● TASK DETAILS
Everything from the line containing "Task: Click the Your Channel Name Here field" through the last line of the data below is to be retyped exactly, apart from the pictures.
[Opening RECORD EXTRACTS section]
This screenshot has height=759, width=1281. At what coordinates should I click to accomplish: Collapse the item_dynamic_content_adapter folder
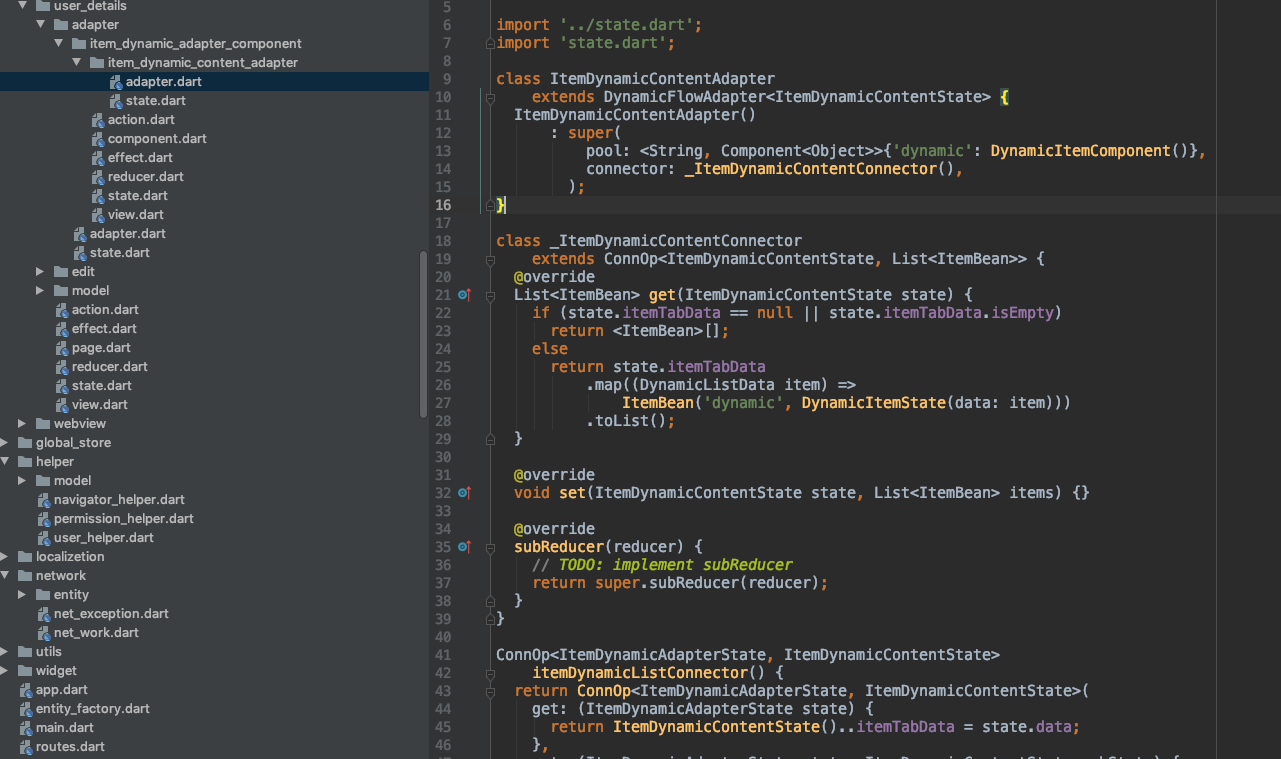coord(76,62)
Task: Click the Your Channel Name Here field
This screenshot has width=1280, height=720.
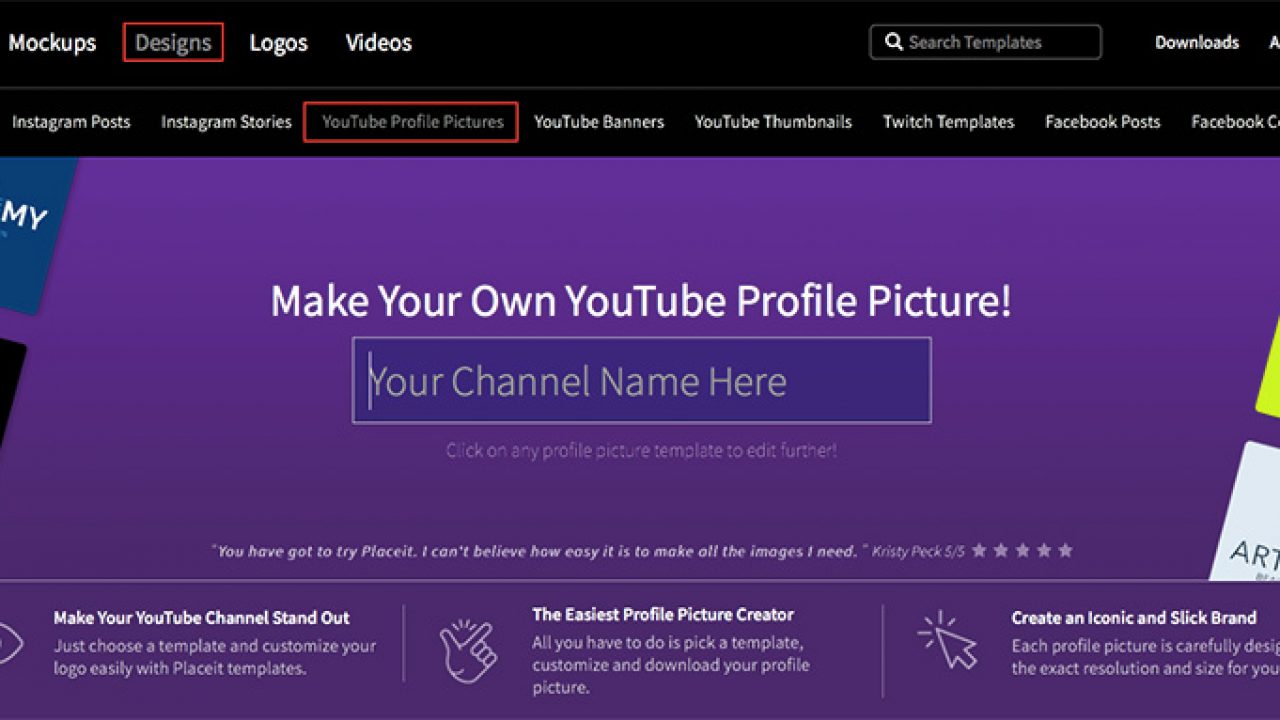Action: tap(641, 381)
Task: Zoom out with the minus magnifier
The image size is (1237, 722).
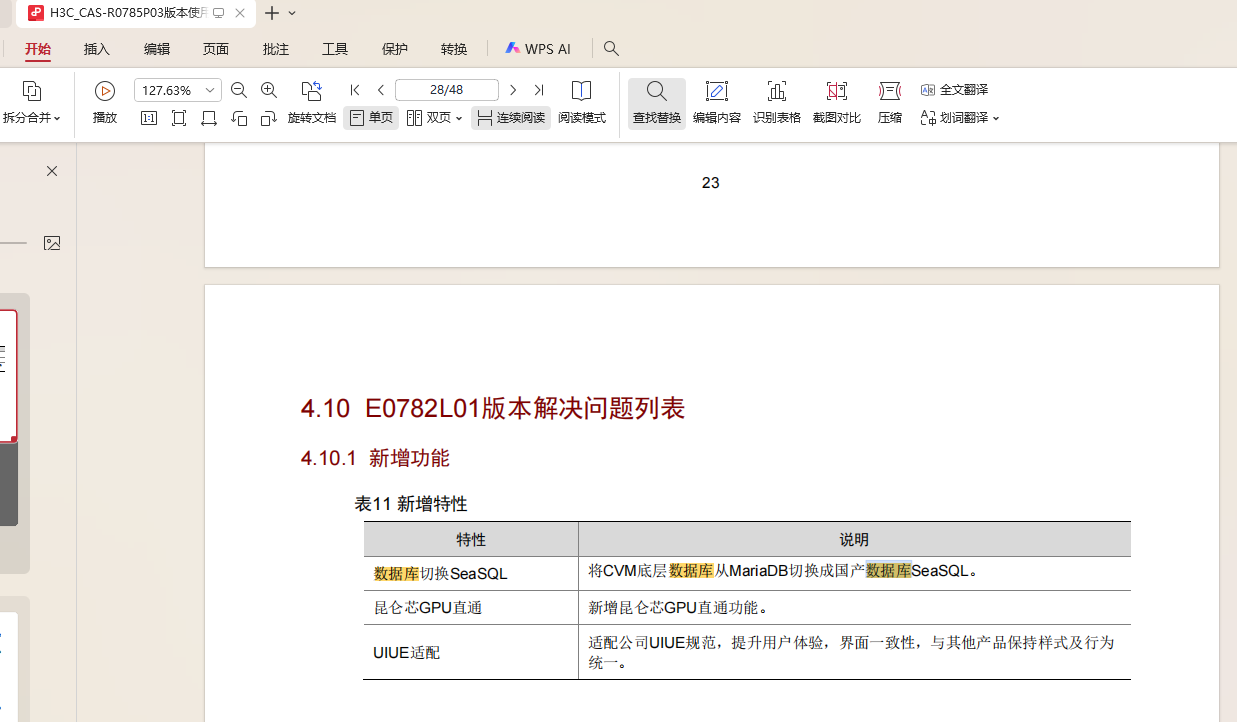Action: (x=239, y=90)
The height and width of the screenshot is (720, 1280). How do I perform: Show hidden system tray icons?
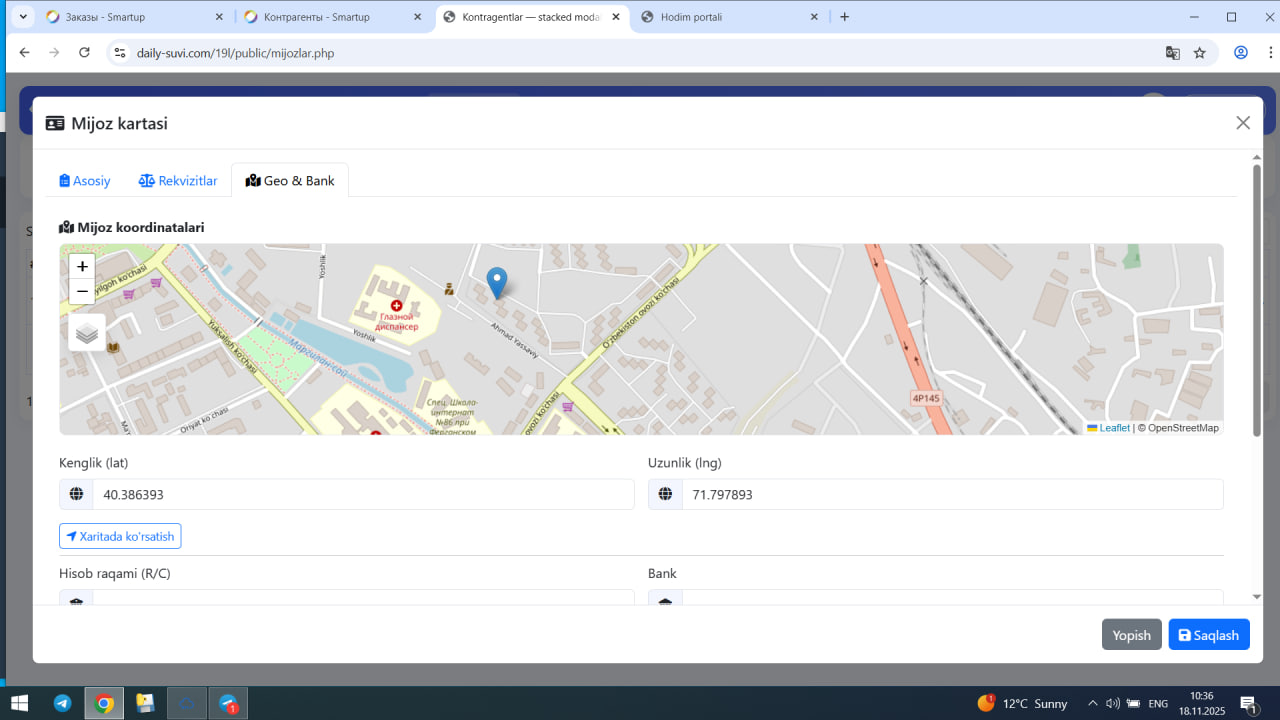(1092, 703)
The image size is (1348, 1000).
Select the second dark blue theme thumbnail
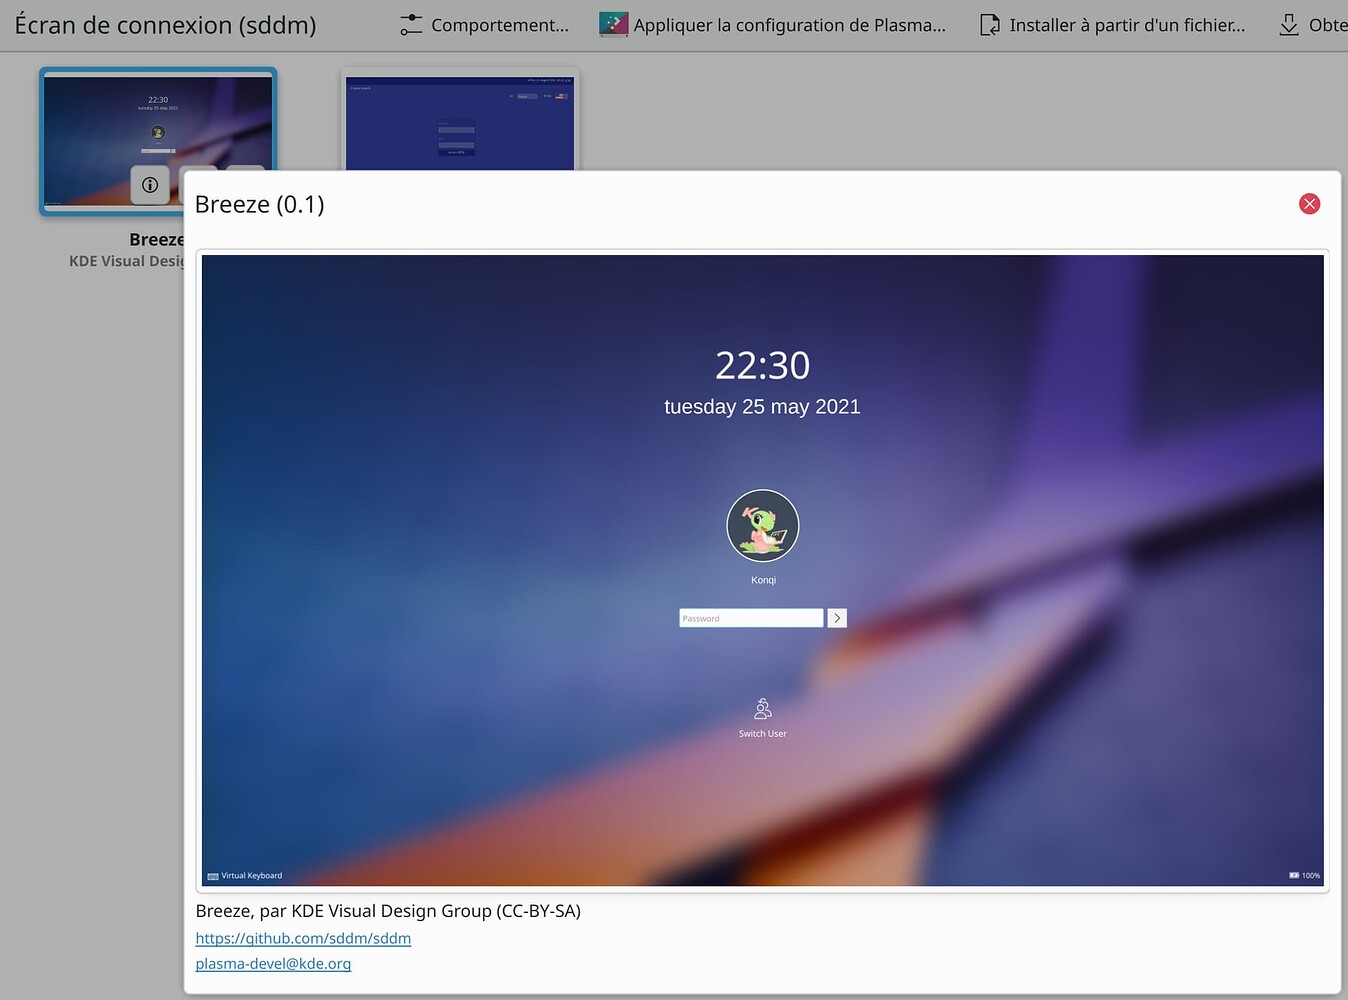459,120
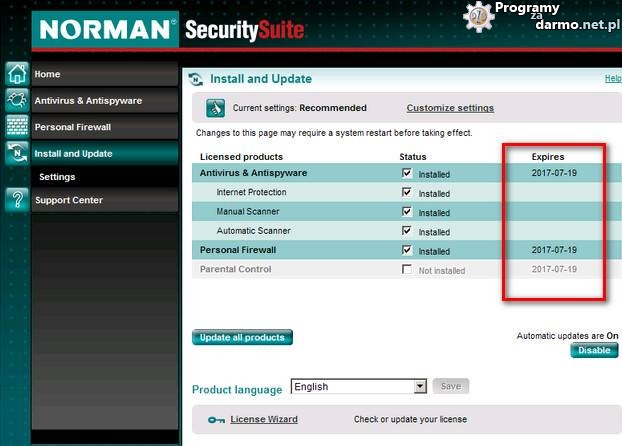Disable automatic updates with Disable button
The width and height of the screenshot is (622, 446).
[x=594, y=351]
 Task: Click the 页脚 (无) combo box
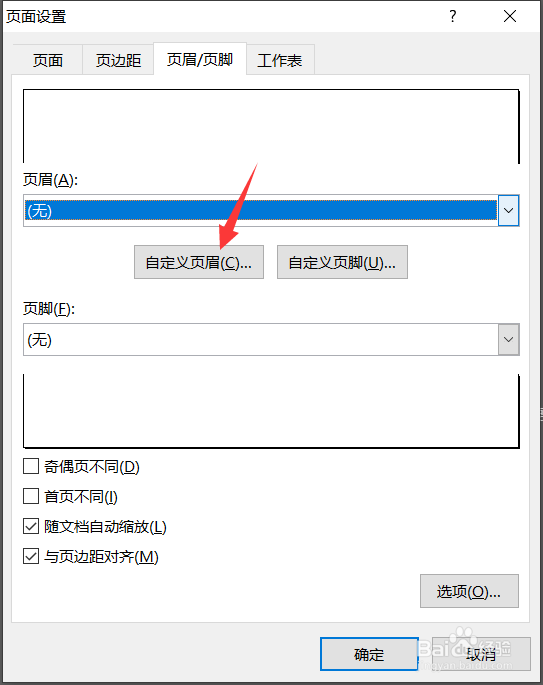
[Closing RECORD EXTRACTS section]
● ANSWER TO THE PROBLEM
Task: Click the Your Channel Name Here field
This screenshot has width=1280, height=720.
Action: tap(641, 381)
Task: Zoom out with the minus magnifier
The image size is (1237, 722).
Action: (x=239, y=90)
The height and width of the screenshot is (720, 1280). How do I perform: Show hidden system tray icons?
(1092, 703)
The image size is (1348, 1000).
Select the second dark blue theme thumbnail
459,120
Disable automatic updates with Disable button
The width and height of the screenshot is (622, 446).
[x=594, y=351]
 Task: Click the 页脚 (无) combo box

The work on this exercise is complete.